The State University System’s Board of Governors will be asked Wednesday to sign off on the bonds, after the Florida State University Board of Trustees meets earlier in the day on the issue.
The hospital is planned to be finished by December 2027 and would open with 80 beds, according to documents prepared for Wednesday’s board meetings. The university would enter a long-term lease and management agreement with Tallahassee Memorial HealthCare to operate the facility under the “FSU Health” brand.
“The project will include a 20-bed emergency room and a comprehensive imaging center, and will offer specific procedural areas dedicated to cardiology, gastroenterology and pulmonary medicine, which are significant areas of focus for serving a growing regional geriatric population,” a document for the FSU trustees meeting said. “Additionally, the project will facilitate important biomedical and clinical research opportunities for the university as it continues to grow its research portfolio.”
A document prepared for the university system’s Board of Governors Facilities Committee said the first phase is part of a “long-term plan that will eventually expand the hospital’s footprint to 600 beds as part of a planned 87-acre medical campus to include additional medical office buildings and parking.”

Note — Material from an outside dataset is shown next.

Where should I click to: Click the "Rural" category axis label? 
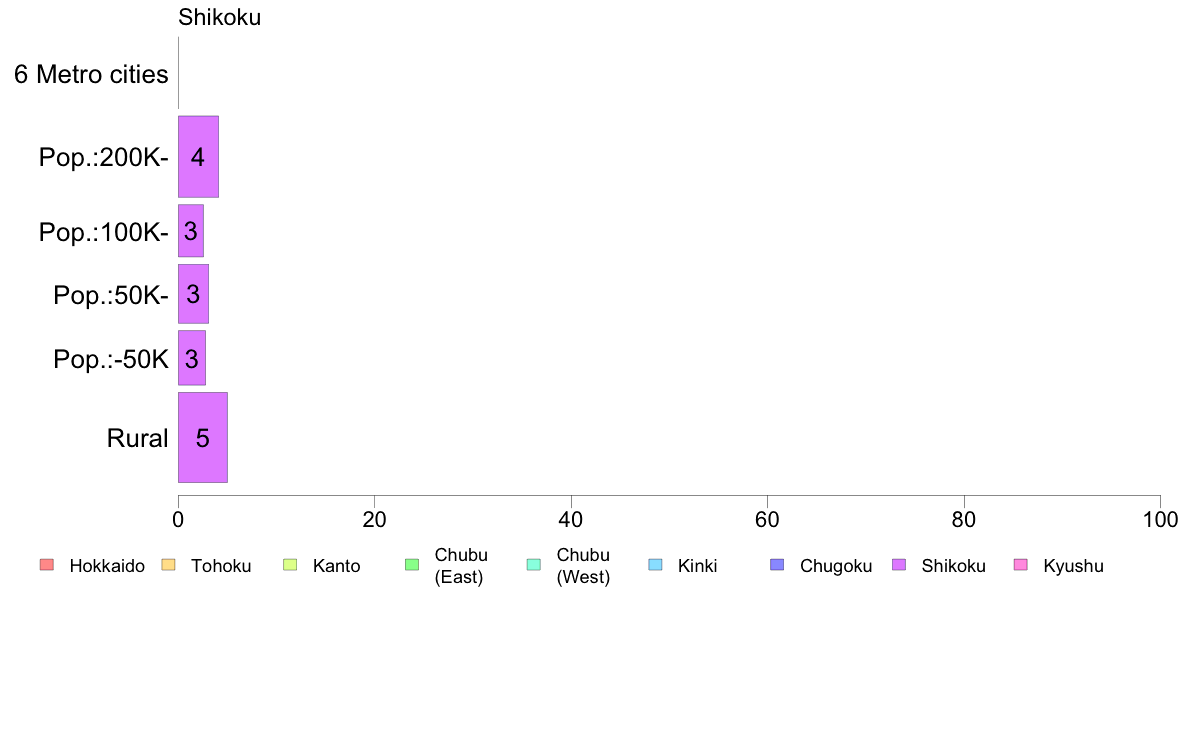(137, 438)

The documents said the bonds would be paid off through reimbursements FSU receives from federal, state and private research grants.

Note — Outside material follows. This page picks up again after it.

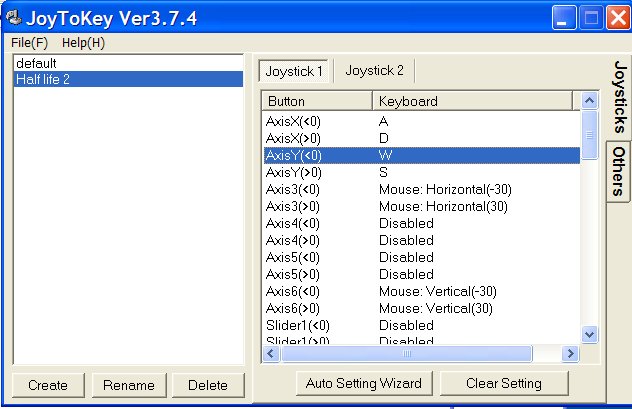Select the Axis3(<0) Mouse Horizontal(-30) row
Image resolution: width=632 pixels, height=409 pixels.
[x=422, y=189]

FSU has long operated a Panama City campus and has had ties to Tallahassee Memorial HealthCare. In September, for example, FSU and the health system broke ground on an academic health center in Tallahassee.
Also, in 2023, FSU, Tallahassee Memorial HealthCare and The St. Joe Co., a major developer and landowner in Northwest Florida, announced the start of construction on a health care campus in Panama City Beach.

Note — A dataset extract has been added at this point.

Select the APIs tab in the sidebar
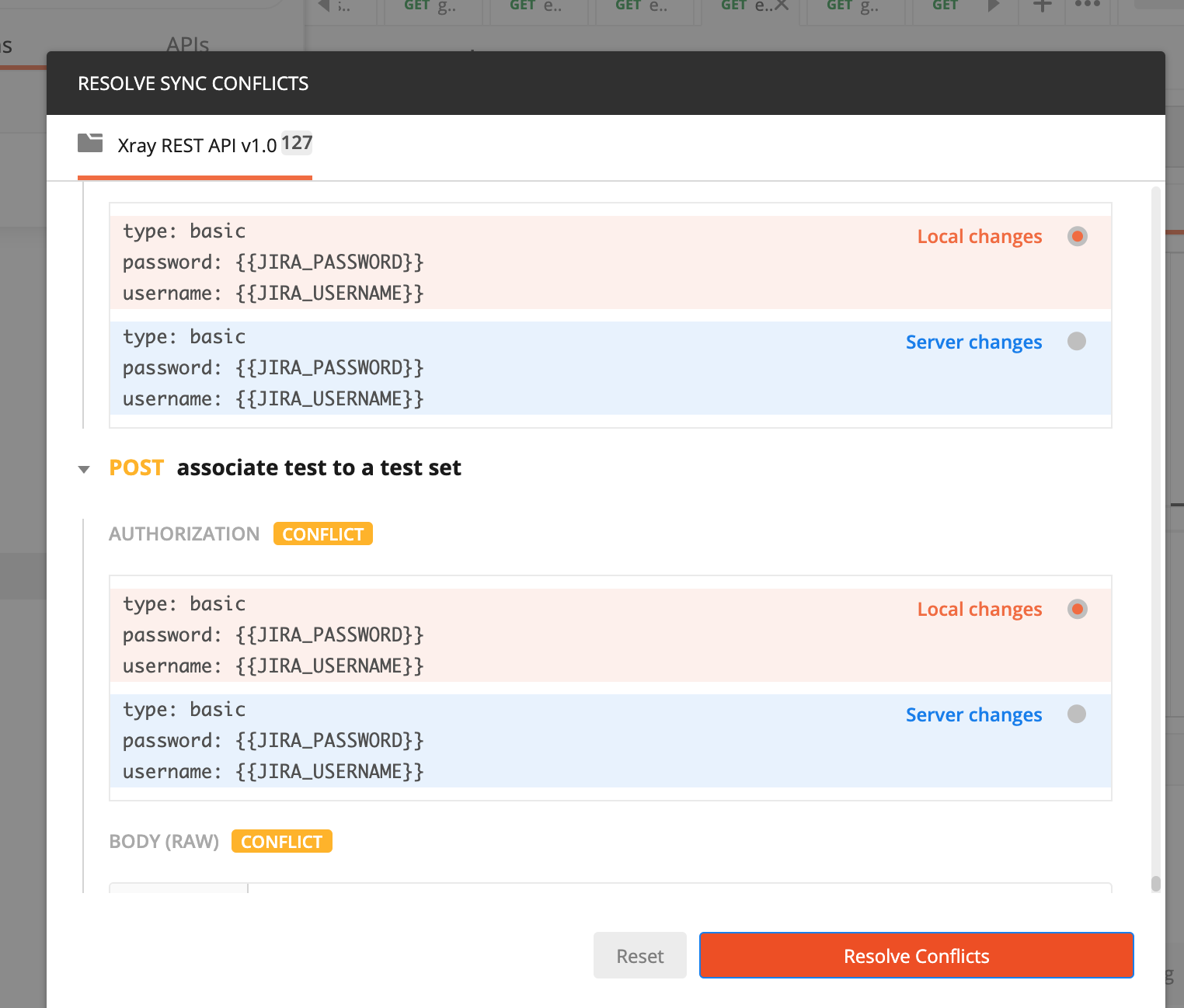 pyautogui.click(x=186, y=44)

While initial plans called for projects such as building a medical office building, which opened in July, a news release from FSU at the time said they also included a “100-bed hospital with an emergency center and other inpatient services, including surgery, cardiology procedures and imaging, to be complete by the end of 2027.”
A summary provided for this week’s Board of Governors meeting said the hospital would be adjacent to a TMH Partners and Urgent Care facility. The hospital would be on an 18-acre donated site that is part of an 87-acre parcel owned by St. Joe, the summary said.
Patients in the area expected to be served by the hospital currently are served by Ascension Sacred Heart Bay and HCA Florida Gulf Coast hospitals, according to the summary. It said an analysis indicated the project “will capture significant market share from Ascension and HCA in the ZIP codes immediately surrounding the project’s location.”